Justices have surprised America in the past. Who would have ever thought that Earl Warren, who as attorney general of California in 1942 supported putting American citizens into concentration camps even though they had committed no crimes, would turn out to be a champion of civil liberties?
Right-thinkers were so disappointed by David Souter
(appointed by Bush the Elder in 1990) that when Sandra Day
O'Connor retired in 2005 and there was speculation that
Bush the Younger would appoint his buddy Alfredo Gonzales
to replace her, critis fretted that Gonzales is Spanish
for Souter.
Subsequent developments have demonstrated that Gonzales was no stealth supporter of the Bill of Rights, but there doesn't seem to be any way to know that in advance.

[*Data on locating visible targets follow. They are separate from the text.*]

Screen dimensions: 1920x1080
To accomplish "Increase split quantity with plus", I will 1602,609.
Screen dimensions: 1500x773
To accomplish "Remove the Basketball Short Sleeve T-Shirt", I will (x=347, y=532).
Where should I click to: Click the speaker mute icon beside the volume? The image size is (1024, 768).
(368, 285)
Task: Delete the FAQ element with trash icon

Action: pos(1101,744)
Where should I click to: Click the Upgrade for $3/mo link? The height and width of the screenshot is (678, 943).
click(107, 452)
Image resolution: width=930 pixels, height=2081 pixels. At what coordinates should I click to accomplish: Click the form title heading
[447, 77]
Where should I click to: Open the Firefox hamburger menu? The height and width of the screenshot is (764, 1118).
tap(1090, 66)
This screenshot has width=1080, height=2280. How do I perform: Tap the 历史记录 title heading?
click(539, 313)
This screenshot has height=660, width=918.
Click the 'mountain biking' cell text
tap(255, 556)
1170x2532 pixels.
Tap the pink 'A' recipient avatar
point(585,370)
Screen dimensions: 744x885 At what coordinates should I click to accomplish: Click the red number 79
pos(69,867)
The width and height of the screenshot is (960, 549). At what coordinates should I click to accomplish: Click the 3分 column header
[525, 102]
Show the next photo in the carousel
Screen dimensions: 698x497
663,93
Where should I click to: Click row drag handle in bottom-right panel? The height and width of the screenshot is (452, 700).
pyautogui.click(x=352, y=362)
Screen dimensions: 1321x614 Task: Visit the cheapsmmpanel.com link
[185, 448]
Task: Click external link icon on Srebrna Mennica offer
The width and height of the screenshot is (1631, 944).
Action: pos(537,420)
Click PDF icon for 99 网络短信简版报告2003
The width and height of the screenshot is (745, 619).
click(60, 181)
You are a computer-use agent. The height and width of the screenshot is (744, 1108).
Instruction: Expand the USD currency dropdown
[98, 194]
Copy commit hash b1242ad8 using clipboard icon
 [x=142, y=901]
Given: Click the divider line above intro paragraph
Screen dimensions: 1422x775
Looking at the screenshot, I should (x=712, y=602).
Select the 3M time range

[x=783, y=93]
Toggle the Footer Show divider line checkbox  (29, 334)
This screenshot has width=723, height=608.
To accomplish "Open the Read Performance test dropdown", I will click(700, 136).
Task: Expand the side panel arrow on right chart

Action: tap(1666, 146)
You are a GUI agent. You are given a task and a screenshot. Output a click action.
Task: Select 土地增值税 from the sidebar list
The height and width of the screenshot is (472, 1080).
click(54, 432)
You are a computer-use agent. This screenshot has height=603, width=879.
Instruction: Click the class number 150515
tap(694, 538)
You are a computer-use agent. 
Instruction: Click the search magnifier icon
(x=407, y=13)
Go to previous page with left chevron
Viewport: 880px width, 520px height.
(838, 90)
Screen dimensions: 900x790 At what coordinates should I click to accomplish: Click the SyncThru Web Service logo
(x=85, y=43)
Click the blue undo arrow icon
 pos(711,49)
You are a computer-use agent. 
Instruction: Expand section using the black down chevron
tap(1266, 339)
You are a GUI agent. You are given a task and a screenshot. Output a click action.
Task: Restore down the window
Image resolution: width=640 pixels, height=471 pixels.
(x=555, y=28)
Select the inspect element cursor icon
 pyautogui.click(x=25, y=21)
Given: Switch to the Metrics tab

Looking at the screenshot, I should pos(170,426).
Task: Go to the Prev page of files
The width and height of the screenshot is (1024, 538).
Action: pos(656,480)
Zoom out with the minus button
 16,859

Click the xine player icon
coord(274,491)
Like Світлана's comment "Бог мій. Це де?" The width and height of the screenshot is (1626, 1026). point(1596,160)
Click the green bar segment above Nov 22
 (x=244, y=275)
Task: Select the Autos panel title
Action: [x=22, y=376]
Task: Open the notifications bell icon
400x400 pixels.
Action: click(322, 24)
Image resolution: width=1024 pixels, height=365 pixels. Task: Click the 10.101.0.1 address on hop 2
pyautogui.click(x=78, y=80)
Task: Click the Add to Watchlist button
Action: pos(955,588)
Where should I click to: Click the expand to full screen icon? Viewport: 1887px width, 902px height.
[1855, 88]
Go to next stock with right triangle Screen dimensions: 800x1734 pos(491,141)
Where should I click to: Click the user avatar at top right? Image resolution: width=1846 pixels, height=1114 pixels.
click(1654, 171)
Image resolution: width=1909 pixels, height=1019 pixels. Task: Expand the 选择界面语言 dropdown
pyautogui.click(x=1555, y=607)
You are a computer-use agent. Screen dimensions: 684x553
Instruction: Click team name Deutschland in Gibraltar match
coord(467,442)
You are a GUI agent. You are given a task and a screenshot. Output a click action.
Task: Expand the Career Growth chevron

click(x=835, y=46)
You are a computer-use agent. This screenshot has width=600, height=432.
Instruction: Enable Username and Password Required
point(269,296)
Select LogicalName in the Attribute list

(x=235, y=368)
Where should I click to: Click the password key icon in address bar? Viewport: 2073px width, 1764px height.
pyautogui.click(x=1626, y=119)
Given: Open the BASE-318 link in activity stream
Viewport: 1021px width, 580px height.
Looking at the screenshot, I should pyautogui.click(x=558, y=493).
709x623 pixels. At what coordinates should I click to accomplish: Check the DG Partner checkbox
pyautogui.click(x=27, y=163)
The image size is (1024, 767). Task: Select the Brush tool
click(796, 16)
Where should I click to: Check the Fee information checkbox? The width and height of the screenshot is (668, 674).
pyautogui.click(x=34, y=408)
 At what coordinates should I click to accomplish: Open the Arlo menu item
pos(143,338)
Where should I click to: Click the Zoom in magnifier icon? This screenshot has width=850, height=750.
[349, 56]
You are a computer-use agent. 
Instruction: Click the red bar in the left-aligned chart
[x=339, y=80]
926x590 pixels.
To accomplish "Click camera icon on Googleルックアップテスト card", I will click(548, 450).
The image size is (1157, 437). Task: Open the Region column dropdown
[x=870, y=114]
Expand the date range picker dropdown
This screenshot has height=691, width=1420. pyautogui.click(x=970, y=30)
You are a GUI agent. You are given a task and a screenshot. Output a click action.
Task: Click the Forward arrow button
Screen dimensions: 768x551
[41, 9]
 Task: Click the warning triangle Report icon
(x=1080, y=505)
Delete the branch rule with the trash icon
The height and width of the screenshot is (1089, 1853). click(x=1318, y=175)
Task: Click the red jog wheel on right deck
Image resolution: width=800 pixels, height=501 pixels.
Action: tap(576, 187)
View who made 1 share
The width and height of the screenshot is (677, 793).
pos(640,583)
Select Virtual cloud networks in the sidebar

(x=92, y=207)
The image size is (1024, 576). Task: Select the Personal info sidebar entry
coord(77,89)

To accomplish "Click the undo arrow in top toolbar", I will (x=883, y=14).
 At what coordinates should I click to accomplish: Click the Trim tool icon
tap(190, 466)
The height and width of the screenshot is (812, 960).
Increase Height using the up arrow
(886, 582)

Anyone smart enough to sit on the Supreme Court is not
going to answer questions like Would you vote to
overturn Roe v. Wade?
or Does the Second Amendment
guarantee an individual right to keep and bear arms, or is
it merely an affirmation of a state's right to maintain a
militia?
So instead of trying to get those answers, senators ought to ask questions that would help us better understand our constitution:
· If a federal employee says he did something
under orders from the vice-president, can you tell me where
in the Constitution that the vice-president has any
authority to give orders to anyone?
· The Congress has the constitutional
authority 'To raise and support Armies' and 'To provide and
maintain a Navy.' Could you point to the provision that
allows for an Air Force?
· The Constitution requires that 'a regular
Statement and Account of the Receipts and Expenditures of
all public Money shall be published from time to time.' Can
you square this with the secret budgets of the Central
Intelligence Agency, the National Security Agency, and
similar organizations?
· We read that 'No State shall ... make any
Thing but gold and silver Coin a Tender in Payment of Debts
...' Does this mean that California's IOUs are invalid? Or
that I don't owe any income taxes because the government
didn't supply the proper coins? Exactly what do you take
this to mean?
· The Fifth Amendment refers to 'jeopardy of
life or limb' in criminal proceedings. Does this mean that
capital punishment and amputation are thereby
constitutionally protected means of punishment?
With the right questions, the hearings could be at least educational. But as it is, they aren't even good theater.